Missouri lender fined for mortgage kickbacks

Fidelity Mortgage Corporation of St. Louis and its former owner and current president Mark Figert have been ordered by the Consumer Financial Protection Bureau to pay $81,076 for illegal kickbacks.

Fidelity Mortgage Corporation of St. Louis and its former owner and current president Mark Figert have been ordered by the Consumer Financial Protection Bureau to pay $81,076 for illegal kickbacks. The bureau alleges that Fidelity paid a local bank in exchange for mortgage referrals.

Fidelity, a non-depository mortgage lender, disguised the kickbacks as inflated rent payments for leasing office space within the unnamed Missouri bank, the CFPB said. An agreement between the two companies linked the amount of the monthly payments to the number of loans referred to Fidelity by the bank. Actual monthly payments ranged from $800 to $2,000, with an average of $1,350; comparable office space in the St. Louis area ranged from about $600 to $900 a month, the CFPB said.

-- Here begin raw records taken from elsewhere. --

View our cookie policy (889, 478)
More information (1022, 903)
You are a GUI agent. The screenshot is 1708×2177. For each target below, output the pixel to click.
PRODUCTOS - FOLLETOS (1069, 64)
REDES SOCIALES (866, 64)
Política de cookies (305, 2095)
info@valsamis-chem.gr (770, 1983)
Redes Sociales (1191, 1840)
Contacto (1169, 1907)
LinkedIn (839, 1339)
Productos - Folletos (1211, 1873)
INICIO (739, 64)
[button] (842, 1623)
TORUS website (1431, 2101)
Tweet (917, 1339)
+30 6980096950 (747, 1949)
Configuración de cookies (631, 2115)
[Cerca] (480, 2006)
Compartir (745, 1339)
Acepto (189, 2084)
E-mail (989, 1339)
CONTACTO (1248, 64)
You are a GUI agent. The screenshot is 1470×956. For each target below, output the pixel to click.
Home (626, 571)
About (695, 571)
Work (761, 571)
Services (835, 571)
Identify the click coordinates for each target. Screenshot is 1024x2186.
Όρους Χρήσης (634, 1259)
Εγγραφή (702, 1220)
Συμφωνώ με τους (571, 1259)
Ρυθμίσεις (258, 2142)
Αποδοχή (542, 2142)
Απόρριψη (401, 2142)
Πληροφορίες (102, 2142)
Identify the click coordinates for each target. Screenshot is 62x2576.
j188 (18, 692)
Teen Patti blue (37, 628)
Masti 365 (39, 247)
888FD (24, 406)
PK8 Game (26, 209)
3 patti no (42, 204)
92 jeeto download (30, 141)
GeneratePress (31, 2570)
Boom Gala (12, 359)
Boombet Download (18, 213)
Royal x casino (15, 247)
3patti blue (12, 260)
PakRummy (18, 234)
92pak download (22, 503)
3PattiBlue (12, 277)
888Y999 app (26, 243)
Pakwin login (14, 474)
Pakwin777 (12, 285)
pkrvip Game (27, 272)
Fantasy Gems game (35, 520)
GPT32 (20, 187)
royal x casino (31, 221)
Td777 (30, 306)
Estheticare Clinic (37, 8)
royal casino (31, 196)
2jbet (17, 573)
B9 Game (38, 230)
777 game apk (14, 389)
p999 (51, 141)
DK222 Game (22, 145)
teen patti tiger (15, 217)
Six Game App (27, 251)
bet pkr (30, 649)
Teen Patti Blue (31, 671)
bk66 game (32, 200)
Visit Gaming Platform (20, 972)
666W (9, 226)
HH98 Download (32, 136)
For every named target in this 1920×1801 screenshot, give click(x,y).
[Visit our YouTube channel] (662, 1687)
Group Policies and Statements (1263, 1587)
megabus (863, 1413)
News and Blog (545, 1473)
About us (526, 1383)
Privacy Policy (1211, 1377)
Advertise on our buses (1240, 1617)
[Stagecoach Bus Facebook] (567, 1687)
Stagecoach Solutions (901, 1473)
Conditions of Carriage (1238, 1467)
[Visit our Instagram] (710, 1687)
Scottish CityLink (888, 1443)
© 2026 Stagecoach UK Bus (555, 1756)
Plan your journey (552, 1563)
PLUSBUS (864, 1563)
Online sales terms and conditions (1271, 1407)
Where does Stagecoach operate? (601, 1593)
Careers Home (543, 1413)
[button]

Fidelity originated about 20 loans referred by the bank, earning $27,076 in fees between March and November 2012, according to the CFPB’s consent order.

Additionally, the two companies had what the CFPB called a quid pro quo arrangement, with the bank referring mortgage-seeking customers only to Fidelity, and Fidelity referring people seeking non-mortgage services only to the bank.

The CFPB alleges that Fidelity’s inflated rental payments constitute a violation of the Real Estate Settlement Procedures Act, which prohibits giving kickbacks in exchange for a referral of business related to a real-estate-settlement service.

Under the terms of the bureau’s consent order, Fidelity and Figert must pay back the $27,076 in proceeds from the referrals, which will be deposited in the United States Treasury. They must also pay a $54,000 civil penalty to the CFPB.

“Kickbacks harm consumers by hampering fair market competition and by unnecessarily increasing the costs of getting a mortgage,” CFPB Director Richard Cordray said. “The Consumer Financial Protection Bureau will continue to take action against schemes that steer consumers to lenders through unscrupulous and illegal business practices.”

In November, the CFPB also filed an enforcement action for illegal kickbacks against Republic Mortgage Insurance Corporation, proposing a $100,000 penalty. The bureau claimed that RMIC had given various lenders kickbacks by purchasing captive reinsurance in exchange for private mortgage insurance business referrals.